Another timely LotusLive reality check from Nick Shelness; see the full post
Thus it remains to be seen which of the following customers want:
- A seamless choice between functionally identical on-premise and cloud-based services as is the case with Microsoft’s on-premise server and online service offerings, and IBM’s Domino server and LotusLive Notes service, or
- A wholly new and functionally different offering on-premise and online. This will be the case with IBM’s on-premise servers (Domino, Sametime, QuickR, Connections), and LotusLive Engage.
The jury will be out for some time on this one.

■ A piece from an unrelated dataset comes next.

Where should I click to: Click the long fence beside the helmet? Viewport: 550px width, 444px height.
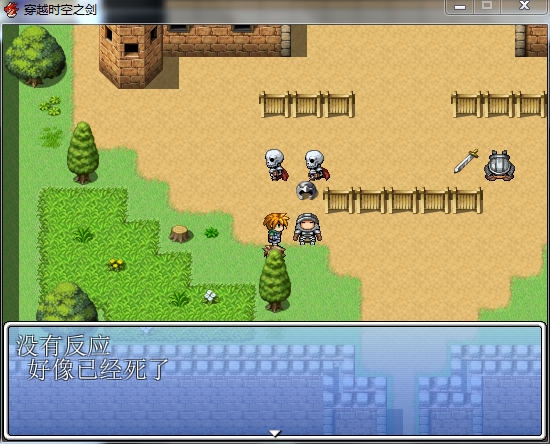pos(403,201)
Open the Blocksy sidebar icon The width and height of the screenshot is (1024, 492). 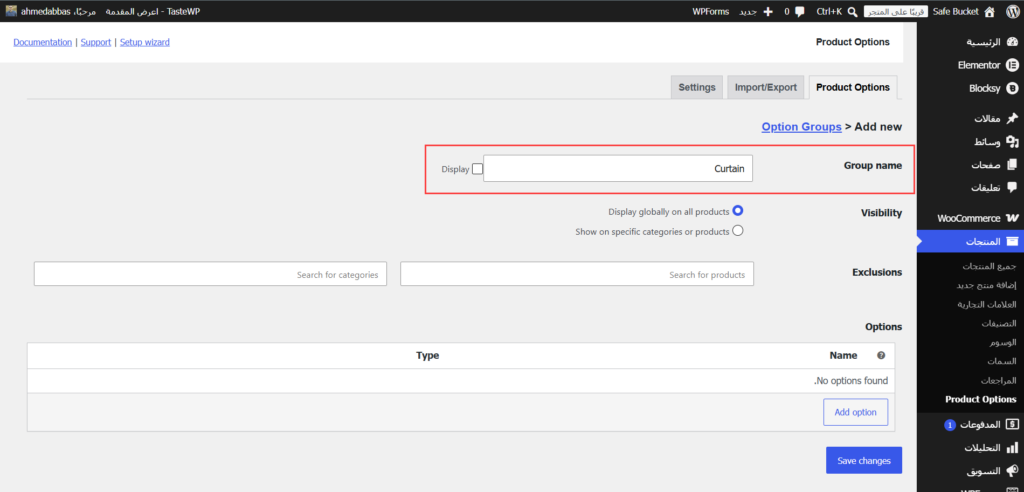(x=1012, y=88)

It looks like at least some parts of the jury won’t be out for long; e.g., see this Forrester post: Exchange 2010: Tier Your Workforce, Split Your Domain, Save Money – an excerpt:
Exchange 2010 is the first product that Microsoft has engineered to run as well in the cloud as on-premise. That means it will be easier to split your domain and run a single managed environment (meaning one admin console, one archiving management tool set, one legal hold implementation, one message filtering solution) across an on-premise and cloud-based implementation.
And that means a Fortune-class company can keep its high-volume mailboxes on-premise while taking advantages of the higher degree of automation, direct-attached storage, and new functionality of Exchange 2010. But it can also move occasional users that can get by with a small mailbox and Web email client (which they are probably using at home anyway) to a cloud provider (Microsoft itself, or a provider like USA.NET, AT&T, or LiveOffice.com).
That approach won’t be as practical, for organizations that have to contend with different sets of capabilities, user experience models, and third-party tools, for on-prem and online users.